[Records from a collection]
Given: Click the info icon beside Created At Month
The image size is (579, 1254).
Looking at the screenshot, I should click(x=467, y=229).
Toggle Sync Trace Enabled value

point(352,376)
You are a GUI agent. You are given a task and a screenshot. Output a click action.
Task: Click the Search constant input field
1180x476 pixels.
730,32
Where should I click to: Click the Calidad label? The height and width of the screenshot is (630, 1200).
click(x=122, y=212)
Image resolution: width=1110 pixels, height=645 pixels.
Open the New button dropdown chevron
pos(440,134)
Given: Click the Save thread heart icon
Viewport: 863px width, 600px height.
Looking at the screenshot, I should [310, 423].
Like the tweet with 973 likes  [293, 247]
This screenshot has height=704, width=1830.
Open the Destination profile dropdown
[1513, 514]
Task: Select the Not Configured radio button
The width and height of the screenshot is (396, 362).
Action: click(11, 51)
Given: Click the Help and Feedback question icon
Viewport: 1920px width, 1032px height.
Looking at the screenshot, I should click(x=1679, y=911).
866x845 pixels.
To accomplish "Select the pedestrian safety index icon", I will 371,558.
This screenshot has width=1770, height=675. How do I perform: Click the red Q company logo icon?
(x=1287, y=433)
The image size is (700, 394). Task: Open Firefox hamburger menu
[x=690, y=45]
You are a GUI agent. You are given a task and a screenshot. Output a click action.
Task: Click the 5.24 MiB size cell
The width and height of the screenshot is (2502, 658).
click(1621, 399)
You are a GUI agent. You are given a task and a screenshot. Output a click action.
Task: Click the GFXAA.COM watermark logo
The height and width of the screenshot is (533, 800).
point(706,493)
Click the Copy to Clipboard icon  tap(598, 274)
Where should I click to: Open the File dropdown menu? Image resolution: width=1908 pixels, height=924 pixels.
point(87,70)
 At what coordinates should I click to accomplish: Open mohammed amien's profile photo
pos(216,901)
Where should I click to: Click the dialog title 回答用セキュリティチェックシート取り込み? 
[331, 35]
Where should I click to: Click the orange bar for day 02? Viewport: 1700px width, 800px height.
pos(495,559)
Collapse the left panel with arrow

* _Task statement_
Starting at the first line of the data above, please restate word for word every line up to and including the one that holds "Given: Click the Save thread heart icon", and add nothing else.

* _Output for this task_
Given: Click the info icon beside Created At Month
The image size is (579, 1254).
Looking at the screenshot, I should click(x=467, y=229).
Toggle Sync Trace Enabled value

point(352,376)
You are a GUI agent. You are given a task and a screenshot. Output a click action.
Task: Click the Search constant input field
1180x476 pixels.
730,32
Where should I click to: Click the Calidad label? The height and width of the screenshot is (630, 1200).
click(x=122, y=212)
Image resolution: width=1110 pixels, height=645 pixels.
Open the New button dropdown chevron
pos(440,134)
Given: Click the Save thread heart icon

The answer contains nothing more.